SUPPLIED MATERIAL ▸
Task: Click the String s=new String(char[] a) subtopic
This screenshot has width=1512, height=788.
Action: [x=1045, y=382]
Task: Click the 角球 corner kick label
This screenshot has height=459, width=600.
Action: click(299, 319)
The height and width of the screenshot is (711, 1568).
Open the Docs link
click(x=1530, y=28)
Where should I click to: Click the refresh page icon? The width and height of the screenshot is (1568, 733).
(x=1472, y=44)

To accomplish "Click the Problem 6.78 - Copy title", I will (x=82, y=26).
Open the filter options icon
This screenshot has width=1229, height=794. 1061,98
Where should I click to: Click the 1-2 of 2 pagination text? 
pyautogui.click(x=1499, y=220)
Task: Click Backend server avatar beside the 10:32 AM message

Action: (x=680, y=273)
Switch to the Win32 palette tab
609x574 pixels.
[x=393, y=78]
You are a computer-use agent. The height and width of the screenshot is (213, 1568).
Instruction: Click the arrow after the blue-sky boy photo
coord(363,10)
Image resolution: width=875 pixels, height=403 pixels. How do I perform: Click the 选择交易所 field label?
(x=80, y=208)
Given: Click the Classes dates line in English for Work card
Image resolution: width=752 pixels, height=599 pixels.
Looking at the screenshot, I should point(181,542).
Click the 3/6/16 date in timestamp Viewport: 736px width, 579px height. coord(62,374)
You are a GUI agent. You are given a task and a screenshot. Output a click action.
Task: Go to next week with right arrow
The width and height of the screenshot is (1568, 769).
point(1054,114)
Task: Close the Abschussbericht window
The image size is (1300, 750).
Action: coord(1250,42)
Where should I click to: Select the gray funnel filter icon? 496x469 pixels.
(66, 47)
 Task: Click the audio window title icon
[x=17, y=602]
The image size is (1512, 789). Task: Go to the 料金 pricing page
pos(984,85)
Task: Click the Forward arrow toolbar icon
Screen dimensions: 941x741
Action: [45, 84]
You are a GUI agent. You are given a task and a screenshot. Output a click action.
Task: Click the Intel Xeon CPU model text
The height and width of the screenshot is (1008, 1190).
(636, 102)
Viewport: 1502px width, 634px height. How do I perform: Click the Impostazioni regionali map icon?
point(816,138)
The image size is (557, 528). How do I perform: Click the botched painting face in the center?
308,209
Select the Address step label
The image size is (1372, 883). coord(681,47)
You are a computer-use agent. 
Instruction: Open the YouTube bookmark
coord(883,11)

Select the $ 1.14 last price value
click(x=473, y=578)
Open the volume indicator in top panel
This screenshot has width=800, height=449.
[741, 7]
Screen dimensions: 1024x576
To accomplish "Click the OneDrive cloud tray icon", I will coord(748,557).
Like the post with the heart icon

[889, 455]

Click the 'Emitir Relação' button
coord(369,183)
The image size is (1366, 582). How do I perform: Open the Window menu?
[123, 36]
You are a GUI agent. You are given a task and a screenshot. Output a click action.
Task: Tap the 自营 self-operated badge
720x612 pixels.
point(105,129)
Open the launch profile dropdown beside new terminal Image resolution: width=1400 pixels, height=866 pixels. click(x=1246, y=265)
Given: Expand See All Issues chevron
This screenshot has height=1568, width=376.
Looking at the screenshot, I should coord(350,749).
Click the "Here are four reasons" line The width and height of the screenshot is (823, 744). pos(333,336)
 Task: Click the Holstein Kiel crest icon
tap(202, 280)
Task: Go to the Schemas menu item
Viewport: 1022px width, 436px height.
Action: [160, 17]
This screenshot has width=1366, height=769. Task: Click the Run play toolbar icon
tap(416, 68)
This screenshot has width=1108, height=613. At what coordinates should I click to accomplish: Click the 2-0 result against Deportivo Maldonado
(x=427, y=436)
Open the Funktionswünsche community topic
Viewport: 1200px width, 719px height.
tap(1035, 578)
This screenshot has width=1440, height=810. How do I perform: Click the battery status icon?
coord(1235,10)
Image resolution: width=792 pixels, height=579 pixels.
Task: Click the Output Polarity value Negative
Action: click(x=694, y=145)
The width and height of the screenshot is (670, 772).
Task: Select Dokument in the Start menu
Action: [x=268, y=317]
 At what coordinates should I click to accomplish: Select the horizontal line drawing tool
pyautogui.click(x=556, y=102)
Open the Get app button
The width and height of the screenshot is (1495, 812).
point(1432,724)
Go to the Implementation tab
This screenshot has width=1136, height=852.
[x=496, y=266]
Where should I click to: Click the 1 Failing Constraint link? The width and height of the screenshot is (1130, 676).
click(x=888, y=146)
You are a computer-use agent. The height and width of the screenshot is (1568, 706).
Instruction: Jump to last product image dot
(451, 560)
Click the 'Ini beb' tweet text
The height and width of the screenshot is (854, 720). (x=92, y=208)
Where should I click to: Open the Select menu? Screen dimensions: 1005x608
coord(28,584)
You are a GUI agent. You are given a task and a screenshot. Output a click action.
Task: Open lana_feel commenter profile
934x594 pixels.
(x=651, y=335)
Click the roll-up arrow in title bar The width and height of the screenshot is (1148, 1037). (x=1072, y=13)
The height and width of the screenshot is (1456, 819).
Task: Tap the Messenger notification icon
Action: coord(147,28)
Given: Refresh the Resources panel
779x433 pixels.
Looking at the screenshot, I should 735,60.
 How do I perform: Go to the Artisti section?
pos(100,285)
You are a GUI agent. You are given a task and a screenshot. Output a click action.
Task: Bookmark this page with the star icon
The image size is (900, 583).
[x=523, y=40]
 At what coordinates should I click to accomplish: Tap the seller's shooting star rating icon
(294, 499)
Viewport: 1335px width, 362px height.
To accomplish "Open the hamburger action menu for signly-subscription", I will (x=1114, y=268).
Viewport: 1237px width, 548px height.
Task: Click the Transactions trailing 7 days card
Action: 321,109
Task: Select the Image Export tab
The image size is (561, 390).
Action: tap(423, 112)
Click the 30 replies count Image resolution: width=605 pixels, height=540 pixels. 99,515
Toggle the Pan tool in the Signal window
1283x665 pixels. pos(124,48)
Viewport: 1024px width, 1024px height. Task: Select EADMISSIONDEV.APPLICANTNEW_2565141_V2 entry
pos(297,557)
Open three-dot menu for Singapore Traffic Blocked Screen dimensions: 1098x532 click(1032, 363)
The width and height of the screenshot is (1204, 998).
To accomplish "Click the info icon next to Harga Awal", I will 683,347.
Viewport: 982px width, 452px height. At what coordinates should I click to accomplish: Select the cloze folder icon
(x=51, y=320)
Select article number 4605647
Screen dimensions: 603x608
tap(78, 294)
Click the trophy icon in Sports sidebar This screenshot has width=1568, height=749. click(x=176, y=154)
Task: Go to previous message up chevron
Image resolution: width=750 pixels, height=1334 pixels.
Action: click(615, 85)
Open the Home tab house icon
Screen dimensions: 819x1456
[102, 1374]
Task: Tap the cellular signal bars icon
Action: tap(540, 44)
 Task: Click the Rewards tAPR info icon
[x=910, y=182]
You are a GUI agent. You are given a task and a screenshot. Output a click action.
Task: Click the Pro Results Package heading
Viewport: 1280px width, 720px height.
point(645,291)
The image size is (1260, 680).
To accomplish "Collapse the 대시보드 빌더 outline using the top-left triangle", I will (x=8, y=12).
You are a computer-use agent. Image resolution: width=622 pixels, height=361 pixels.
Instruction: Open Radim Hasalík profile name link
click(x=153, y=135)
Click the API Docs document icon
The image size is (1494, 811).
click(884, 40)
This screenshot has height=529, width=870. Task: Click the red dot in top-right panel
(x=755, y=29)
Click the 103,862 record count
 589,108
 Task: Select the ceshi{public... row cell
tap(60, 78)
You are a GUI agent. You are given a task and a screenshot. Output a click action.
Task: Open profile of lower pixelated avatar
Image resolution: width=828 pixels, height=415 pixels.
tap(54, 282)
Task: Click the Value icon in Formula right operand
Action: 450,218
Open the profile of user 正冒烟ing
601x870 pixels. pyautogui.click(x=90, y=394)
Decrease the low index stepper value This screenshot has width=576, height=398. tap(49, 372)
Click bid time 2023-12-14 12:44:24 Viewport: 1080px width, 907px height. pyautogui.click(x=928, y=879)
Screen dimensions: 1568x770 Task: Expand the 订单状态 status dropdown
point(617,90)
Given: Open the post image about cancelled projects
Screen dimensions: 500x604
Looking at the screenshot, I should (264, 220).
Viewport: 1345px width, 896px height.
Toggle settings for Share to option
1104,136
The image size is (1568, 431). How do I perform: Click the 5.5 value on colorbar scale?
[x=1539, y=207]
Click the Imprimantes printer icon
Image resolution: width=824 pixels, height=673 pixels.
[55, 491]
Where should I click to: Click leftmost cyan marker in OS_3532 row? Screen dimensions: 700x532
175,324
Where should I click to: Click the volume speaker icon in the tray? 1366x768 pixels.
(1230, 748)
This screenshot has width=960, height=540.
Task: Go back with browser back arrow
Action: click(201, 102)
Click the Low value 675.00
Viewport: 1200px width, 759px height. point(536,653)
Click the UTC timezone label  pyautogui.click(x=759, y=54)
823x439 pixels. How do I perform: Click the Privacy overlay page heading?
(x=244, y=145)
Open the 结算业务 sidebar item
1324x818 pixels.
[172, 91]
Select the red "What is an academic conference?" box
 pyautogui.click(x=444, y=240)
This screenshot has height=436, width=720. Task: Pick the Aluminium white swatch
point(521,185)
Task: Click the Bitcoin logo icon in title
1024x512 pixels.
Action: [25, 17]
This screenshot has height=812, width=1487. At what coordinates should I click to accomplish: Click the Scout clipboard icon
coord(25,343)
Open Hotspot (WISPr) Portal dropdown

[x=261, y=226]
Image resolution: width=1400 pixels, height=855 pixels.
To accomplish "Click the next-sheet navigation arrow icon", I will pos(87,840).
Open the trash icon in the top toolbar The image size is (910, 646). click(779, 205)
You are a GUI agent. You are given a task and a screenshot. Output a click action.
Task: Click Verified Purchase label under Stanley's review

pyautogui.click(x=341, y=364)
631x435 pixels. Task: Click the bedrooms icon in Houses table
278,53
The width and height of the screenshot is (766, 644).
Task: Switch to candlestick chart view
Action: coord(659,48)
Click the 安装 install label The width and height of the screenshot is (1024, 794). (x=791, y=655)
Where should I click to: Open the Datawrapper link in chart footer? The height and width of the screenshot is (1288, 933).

REQUIRED WORK ▸
Which lines of the entries contain "next"? Count them and write only the number.

RESPONSE ▸
3